Prix Busiris à Monsieur Eric Ciotti

Bravo à Monsieur le député de la première circonscription des Alpes Maritimes. Au-delà de la puissante nausée qu'il a contribué à m'infliger, sa participation aux débats de l'infâme amendement 69 lui vaut ce prix qui récompense un des plus beaux mauvais traitements infligés au droit et à la simple raison entendu depuis longtemps dans cette enceinte, qui en a pourtant ouï de belles. Eric Ciotti, photo Assemblée nationale Je vous rappelle les critères d'attribution du prix : une affirmation juridiquement aberrante, contradictoire, teintée de mauvaise foi et mue par l'opportunité politique plus que par le respect du droit.

Cette récompense a été attribuée à l'unanimité des voix et au premier tour de scrutin, pour les propos tenus lors de la troisième séance du mercredi 19 septembre 2007 (que je restitue sans les interruptions pour lui conserver sa pureté, les gras sont de moi) :

M. Éric Ciotti. Le groupe UMP est très favorable à l’amendement n° 69… [Réduisant d'un mois à quinze jours le délai de recours devant la Commission des Recours des Réfugiés, NdR] (…) parce que notre pays se caractérise par sa tradition d’accueil de tous ceux qui souffrent et qui sont victimes, dans leur pays d’origine, d’atteintes à leur intégrité de par leur opinion politique ou leur statut. Cette vocation universelle de notre pays à faire de son sol un lieu d’accueil pour tous ceux qui sont martyrisés dans leur pays doit être réaffirmée, et ce texte y contribue. Les dispositions qui ont été introduites dans ce projet de loi vont dans ce sens et renforcent le caractère intangible de cette vocation, auquel, tout comme vous, nous sommes attachés.

Voici déjà l'affirmation juridiquement aberrante et contradictoire : Diviser par deux le délai de recours contribue à réaffirmer la vocation universelle de la France à faire de son sol un lieu d'accueil pour ceux qui sont martyrisés.
+++
D'après l'extrait sur le prix Busiris, à combien l'amendement n° 69 ramenait-il le délai de recours devant la Commission des Recours des Réfugiés, et quelle était sa durée initiale ? Appuyez-vous uniquement sur l'extrait.

### [DONNÉES ENREGISTRÉES]
+++
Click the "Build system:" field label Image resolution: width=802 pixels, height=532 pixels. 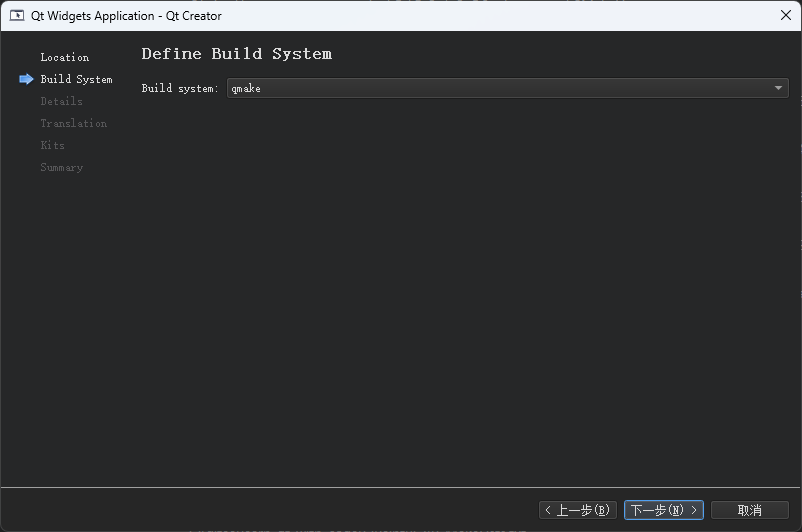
+++
### [CORRIGÉ]
Il le ramenait à quinze jours, au lieu d'un mois.